Women and men have different hormones, different organs, and different cultural influences — all of which can lead to differences in health. The purpose of clinical research is to understand how the human body works and apply that knowledge to improve health outcomes. For clinical research to be truly useful, it must reflect the populations that it intends to help.
Including women in research is not just a matter of enrolling women in clinical studies. It also requires consideration of how research is designed, a process that occurs long before volunteers sign up for a study. When planning, designing, and conducting clinical research, it is imperative to consider both sexes.
ORWH helps the research community understand that including women in clinical research makes results stronger and more robust and makes it possible for scientists to draw conclusions that advance health for both women and men.
The establishment and implementation of policies for the inclusion of women and minorities in clinical research funded by NIH has its origins in the women's health movement. Following the issuance of the report of the Public Health Service Task Force on Women's Health in 1985, the NIH established a policy in 1986 for the inclusion of women in clinical research. In order to ensure that the policies for inclusion were firmly implemented by NIH, the Congress made what had previously been policy into Public Law, through a section in the NIH Revitalization Act of 1993 (PL 103-43), entitled Women and Minorities as Subjects in Clinical Research.
In 2001, the NIH Policy and Guidelines on the Inclusion of Women and Minorities as Subjects in Clinical Research were updated and incorporated the definition of clinical research as reported in the 1997 Report of the NIH Director's Panel on Clinical research. The guidelines also incorporated the Office of Management and Budget (OMB) Directive's 15 racial and ethnic categories to be used when reporting population data. The 2001 policy also provide additional guidance on reporting analyses of sex/gender and racial/ethnic differences in intervention effects for NIH-defined Phase III clinical trials.
Related to sex-specific reporting, but distinct from inclusion, NIH announced in 2014 a new policy requiring that preclinical research consider sex as an important biological variable (Clayton and Collins 2014) in both vertebrate animal and human studies. Under the new policy, in effect as of January 2016, applicants would be asked to "explain how relevant biological variables, such as sex, are factored into research designs and analyses." Strong justification from the scientific literature, preliminary data, or other relevant consideration is required from researchers planning to study only one sex. The absence of evidence about differences between males and females in previously published research could not serve as a justification for as single sex study. (See Consideration of Sex as a Biological Variable in NIH-funded Research, companion reference to NIH Guide Notice NOT-OD-15-102 (PDF - 74.6KB)).

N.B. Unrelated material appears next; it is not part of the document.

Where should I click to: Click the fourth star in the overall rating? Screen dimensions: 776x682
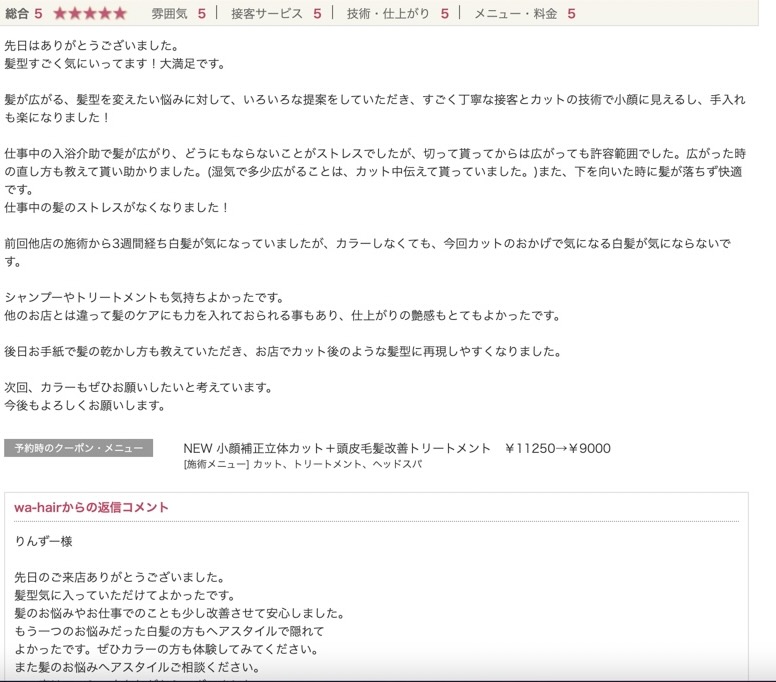105,14
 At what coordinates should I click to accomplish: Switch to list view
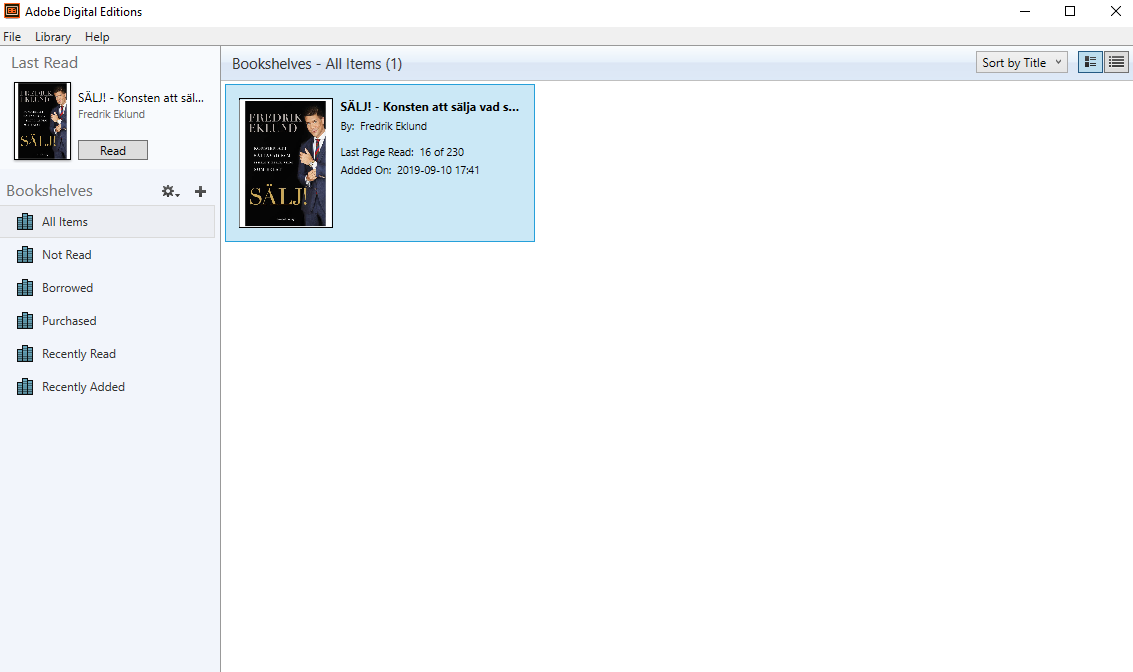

The policy was introduced because there is growing recognition that the quality and generalizability of biomedical research across the research continuum depends on appropriate consideration of key biological variables, such as sex. Women now account for roughly half of all participants in NIH-supported clinical research. However, many preclinical research studies continue to rely heavily on male animals and/or omit reporting of the sex of animal subjects. This is particularly problematic in studies intended to inform understanding of diseases and conditions affecting both sexes. Failure to account for sex as a biological variable may undermine the rigor, transparency, and generalizability of research findings. Under the new policy, researchers are expected to study both male and female vertebrate animals and human subjects (including clinical research), where applicable, thereby improving our understanding of health and disease in men and women. The new policy serves as a complement to the inclusion policy, expanding consideration of sex in research designs, analyses, and reporting across the research continuum, from preclinical studies to clinical interventions.